#### [Records excerpted from a collection]

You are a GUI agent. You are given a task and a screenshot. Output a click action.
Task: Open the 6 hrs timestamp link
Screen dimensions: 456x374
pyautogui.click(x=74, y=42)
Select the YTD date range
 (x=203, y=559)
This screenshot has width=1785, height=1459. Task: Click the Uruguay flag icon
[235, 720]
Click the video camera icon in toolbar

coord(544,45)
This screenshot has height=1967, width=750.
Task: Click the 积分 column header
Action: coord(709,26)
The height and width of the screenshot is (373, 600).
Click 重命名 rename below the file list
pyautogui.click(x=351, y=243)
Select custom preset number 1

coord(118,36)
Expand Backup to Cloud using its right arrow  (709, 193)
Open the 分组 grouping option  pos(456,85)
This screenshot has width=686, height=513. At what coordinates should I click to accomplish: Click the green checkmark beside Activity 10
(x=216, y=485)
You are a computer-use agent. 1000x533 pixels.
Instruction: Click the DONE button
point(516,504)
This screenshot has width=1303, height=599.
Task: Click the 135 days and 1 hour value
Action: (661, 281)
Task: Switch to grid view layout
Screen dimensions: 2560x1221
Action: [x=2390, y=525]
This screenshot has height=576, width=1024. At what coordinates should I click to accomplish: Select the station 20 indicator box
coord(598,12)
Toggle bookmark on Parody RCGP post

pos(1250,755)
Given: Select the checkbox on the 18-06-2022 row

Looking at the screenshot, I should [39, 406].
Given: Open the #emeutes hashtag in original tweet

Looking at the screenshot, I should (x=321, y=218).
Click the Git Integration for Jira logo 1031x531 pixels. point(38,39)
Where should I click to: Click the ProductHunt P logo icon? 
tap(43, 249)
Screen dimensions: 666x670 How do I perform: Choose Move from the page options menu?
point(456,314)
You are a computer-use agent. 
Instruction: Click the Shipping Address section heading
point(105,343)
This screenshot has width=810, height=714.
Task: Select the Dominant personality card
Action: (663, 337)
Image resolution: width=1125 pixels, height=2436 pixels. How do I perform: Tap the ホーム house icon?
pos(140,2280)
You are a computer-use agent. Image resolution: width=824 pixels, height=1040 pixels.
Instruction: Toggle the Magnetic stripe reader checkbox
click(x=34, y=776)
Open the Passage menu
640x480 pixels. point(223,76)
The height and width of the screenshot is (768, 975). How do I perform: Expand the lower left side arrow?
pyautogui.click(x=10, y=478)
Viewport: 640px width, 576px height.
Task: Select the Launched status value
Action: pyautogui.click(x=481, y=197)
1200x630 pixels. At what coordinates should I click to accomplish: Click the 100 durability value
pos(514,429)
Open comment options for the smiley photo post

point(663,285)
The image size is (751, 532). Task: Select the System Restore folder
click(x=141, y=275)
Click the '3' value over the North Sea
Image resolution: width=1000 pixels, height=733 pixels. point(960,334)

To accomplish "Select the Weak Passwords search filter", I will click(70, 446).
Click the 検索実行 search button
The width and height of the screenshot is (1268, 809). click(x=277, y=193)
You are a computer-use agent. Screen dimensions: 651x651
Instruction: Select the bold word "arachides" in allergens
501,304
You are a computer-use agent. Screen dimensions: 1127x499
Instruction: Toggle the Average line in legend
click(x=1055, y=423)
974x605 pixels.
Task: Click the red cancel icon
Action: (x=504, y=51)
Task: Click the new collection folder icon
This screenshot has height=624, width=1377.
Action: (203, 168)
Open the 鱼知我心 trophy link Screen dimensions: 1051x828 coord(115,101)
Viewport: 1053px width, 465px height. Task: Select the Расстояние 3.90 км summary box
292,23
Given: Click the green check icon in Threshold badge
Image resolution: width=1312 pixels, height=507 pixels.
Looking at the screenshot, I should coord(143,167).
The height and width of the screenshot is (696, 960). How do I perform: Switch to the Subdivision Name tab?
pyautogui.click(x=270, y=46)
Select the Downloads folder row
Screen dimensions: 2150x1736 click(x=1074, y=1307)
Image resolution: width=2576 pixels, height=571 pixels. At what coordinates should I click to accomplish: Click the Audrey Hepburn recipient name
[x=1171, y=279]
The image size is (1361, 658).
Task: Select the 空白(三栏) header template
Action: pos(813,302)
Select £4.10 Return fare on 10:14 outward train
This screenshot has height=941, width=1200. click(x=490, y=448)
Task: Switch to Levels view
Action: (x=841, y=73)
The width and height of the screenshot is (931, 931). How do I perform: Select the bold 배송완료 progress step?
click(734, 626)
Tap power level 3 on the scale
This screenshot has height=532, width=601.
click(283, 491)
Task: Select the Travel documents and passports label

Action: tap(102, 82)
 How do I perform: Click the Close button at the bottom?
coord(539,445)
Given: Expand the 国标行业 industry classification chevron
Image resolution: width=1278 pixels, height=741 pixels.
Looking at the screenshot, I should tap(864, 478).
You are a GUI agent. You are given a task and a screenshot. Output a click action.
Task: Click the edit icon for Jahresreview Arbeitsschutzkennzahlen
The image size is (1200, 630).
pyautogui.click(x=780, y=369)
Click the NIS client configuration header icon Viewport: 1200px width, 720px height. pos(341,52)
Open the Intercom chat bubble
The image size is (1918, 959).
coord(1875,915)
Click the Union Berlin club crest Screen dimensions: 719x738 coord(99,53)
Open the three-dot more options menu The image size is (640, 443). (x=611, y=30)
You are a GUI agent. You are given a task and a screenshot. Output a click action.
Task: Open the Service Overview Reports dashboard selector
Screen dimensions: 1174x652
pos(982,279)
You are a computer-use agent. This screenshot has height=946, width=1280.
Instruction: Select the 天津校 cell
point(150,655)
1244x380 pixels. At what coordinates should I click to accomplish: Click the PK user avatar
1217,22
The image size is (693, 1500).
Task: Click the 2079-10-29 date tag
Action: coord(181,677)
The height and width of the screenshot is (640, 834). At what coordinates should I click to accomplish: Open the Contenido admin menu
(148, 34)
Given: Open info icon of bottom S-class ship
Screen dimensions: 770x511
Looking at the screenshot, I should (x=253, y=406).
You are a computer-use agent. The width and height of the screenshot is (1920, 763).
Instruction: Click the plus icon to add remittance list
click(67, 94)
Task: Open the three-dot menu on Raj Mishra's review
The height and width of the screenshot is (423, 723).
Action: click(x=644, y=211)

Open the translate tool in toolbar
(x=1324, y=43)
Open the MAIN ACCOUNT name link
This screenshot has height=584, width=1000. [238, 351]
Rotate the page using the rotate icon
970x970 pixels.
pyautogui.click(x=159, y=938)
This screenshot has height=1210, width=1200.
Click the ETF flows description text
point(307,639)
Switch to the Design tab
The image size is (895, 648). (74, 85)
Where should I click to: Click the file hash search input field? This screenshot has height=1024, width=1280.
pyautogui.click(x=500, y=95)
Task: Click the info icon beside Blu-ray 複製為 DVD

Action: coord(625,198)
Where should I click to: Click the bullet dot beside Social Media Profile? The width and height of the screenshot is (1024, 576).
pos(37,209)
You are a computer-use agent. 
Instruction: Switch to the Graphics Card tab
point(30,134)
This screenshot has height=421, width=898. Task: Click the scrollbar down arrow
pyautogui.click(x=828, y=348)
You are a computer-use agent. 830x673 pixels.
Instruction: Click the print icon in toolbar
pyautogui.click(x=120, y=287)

#### [Brief]
"using" is the string to look for; please copy every line of the records above where it appears.

#### [Response to the task]
Expand Backup to Cloud using its right arrow  (709, 193)
Rotate the page using the rotate icon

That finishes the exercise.